EXTRACT:
Image Classification with Pre-trained Computer Vision Models in PyTorch

Blog Post

Computer Vision | Pytorch


How good are state of the art Computer Vision models at identifying my cat Ada in a picture? This is, more or less, the question that prompted the exploration presented here. In this article, we will look at a practical example of using pretrained computer vision models available in PyTorch for inference, to do image classification. In particular, we will use the ResNet model to classify images containing a number of images of pets. Note that we will not be performing any type of training (such as finetuning the pretrained models on our training task), but rather output one of the classes available from the model itself. We will go through each step of the process, from image pre-processing, retrieving predictions from the pretrained model, and analyzing the output. Of course, you can use the same methodology and predict on your own images. The images we want to classify are:

...
...
...
...
...
...


Alright, let's get started and see how we can use ResNet to classify these lovely pets, and also, examine how good the predictions are!

Image Classification

But first, let's briefly cover the task of Image Classification. Image Classification answers the following question:
Given a image -> what does that image represent?
How a model answers this question is dependent on what type and how much data the model has be trained on. There are a number of datasets that are used as benchmarks for Image Classification, such as MNIST (for digit recognition), CIFAR-10/100, or ImageNet. For more information about datasets, benchmarks and state of the art models for Image Classification, I recommend checking out the Papers With Code website.

ResNet, the model we will be using in this article is trained on the ImageNetdataset, which contains 1000 classes, among which a number of cat and dog breeds. Metrics of more models on this dataset can be found here. Note that while there are models performing higher than ResNet on the ImageNet dataset, the performance of the ResNet architecture is high enough that it should still give good results. The Pytorch implementation of ResNet with 152 layers (which we will be using) has a top-1% error of 21.69 and top-5% error of 5.94.
Okay, so let's get started with using the ResNet model for inference using the Pytorch implementation!

Imports

First, we need to import a number of packages. We need the torch and torchvision packages to get the pretrained models, numpy to transform the images, and matplotlib to display the images.

  %matplotlib inline 
  import torch
  import torchvision
  import torchvision.transforms as transforms
  import matplotlib.pyplot as plt
  import numpy as np

Initialize pretrained model

Now, we initialize the pretrained computer vision model we will be using: ResNet. Using Pytorch, we can do so in only one line of code, as shown below. ResNet is a state of the art deep learning model trained on ImageNet. For more details about the model itself, you can visit its webpage or read the corresponding paper.

OBJECTIVE 1: In the ResNet article, reproduce the part that opens with the words containing "First, we need" and closes with "the corresponding paper.", substituting "neural network model" for "deep learning model".
OBJECTIVE 2:
Answer these questions using the ResNet article:
(a) How many classes does the ImageNet dataset contain?
(b) What top-5% error does the PyTorch implementation of ResNet with 152 layers have?
(c) Which package is imported to display the images?
The rows that come after this article have no connection to it.

INFORMATION SUPPLIED:
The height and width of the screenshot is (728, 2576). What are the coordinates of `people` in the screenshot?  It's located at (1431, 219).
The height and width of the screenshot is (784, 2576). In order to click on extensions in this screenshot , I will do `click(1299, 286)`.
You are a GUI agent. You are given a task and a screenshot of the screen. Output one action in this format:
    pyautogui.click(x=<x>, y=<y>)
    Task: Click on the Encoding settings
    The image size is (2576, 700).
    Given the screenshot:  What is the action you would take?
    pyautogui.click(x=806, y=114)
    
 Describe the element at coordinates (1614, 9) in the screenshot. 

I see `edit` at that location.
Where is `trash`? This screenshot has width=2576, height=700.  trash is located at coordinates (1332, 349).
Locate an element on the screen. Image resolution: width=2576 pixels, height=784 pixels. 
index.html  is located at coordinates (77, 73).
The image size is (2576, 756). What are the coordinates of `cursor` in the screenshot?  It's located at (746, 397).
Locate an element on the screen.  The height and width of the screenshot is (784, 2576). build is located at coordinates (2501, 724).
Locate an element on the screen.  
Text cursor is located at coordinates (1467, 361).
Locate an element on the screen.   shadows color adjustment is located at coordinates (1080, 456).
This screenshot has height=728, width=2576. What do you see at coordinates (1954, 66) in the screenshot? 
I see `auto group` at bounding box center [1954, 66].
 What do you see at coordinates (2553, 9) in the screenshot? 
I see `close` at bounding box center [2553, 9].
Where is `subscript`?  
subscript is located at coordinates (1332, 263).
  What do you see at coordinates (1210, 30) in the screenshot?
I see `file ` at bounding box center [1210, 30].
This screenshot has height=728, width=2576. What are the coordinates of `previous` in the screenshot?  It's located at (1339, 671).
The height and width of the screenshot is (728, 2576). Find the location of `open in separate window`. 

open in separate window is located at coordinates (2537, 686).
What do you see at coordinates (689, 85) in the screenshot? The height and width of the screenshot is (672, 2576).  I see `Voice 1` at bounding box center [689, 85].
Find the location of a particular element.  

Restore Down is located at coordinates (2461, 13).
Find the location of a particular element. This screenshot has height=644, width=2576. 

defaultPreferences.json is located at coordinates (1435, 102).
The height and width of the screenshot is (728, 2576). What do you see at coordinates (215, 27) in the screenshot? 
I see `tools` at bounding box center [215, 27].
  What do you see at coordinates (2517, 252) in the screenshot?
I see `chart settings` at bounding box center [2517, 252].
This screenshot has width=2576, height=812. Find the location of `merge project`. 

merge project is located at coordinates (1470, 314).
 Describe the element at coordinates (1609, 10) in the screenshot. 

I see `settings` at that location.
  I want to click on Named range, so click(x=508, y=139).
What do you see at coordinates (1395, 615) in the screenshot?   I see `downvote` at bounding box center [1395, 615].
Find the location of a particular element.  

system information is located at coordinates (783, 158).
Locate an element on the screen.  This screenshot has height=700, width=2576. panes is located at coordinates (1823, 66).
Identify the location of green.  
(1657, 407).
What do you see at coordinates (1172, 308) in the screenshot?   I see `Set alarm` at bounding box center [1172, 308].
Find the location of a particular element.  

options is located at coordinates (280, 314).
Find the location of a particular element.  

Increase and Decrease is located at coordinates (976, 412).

EXERCISE RESPONSE 1:
First, we need to import a number of packages. We need the torch and torchvision packages to get the pretrained models, numpy to transform the images, and matplotlib to display the images.

  %matplotlib inline 
  import torch
  import torchvision
  import torchvision.transforms as transforms
  import matplotlib.pyplot as plt
  import numpy as np

Initialize pretrained model

Now, we initialize the pretrained computer vision model we will be using: ResNet. Using Pytorch, we can do so in only one line of code, as shown below. ResNet is a state of the art neural network model trained on ImageNet. For more details about the model itself, you can visit its webpage or read the corresponding paper.

EXERCISE RESPONSE 2:
(a) 1000
(b) 5.94
(c) matplotlib